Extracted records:

════════

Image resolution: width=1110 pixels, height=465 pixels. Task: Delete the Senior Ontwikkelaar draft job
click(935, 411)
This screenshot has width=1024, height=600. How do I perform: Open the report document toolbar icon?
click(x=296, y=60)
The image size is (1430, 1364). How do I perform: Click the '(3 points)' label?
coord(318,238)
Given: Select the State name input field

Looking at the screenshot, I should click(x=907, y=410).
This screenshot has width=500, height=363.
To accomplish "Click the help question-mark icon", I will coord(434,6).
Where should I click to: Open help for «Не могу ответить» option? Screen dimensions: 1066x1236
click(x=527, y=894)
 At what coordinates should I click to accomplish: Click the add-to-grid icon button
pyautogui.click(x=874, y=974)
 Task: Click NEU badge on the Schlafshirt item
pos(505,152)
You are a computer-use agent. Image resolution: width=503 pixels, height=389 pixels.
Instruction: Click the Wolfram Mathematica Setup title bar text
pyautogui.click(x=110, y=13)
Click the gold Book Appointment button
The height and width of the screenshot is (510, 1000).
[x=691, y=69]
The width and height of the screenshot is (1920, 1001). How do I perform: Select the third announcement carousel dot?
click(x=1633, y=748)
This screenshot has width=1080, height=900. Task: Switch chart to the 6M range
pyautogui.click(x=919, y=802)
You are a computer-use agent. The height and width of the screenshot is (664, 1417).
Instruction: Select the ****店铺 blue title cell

════════

Work task: Copy only this part of the entries above: the line with "This screenshot has width=500, height=363.", the line with "You are a computer-use agent. Image", and the lines between, all exactly as written.

Solution below:
This screenshot has width=500, height=363.
To accomplish "Click the help question-mark icon", I will coord(434,6).
Where should I click to: Open help for «Не могу ответить» option? Screen dimensions: 1066x1236
click(x=527, y=894)
 At what coordinates should I click to accomplish: Click the add-to-grid icon button
pyautogui.click(x=874, y=974)
 Task: Click NEU badge on the Schlafshirt item
pos(505,152)
You are a computer-use agent. Image resolution: width=503 pixels, height=389 pixels.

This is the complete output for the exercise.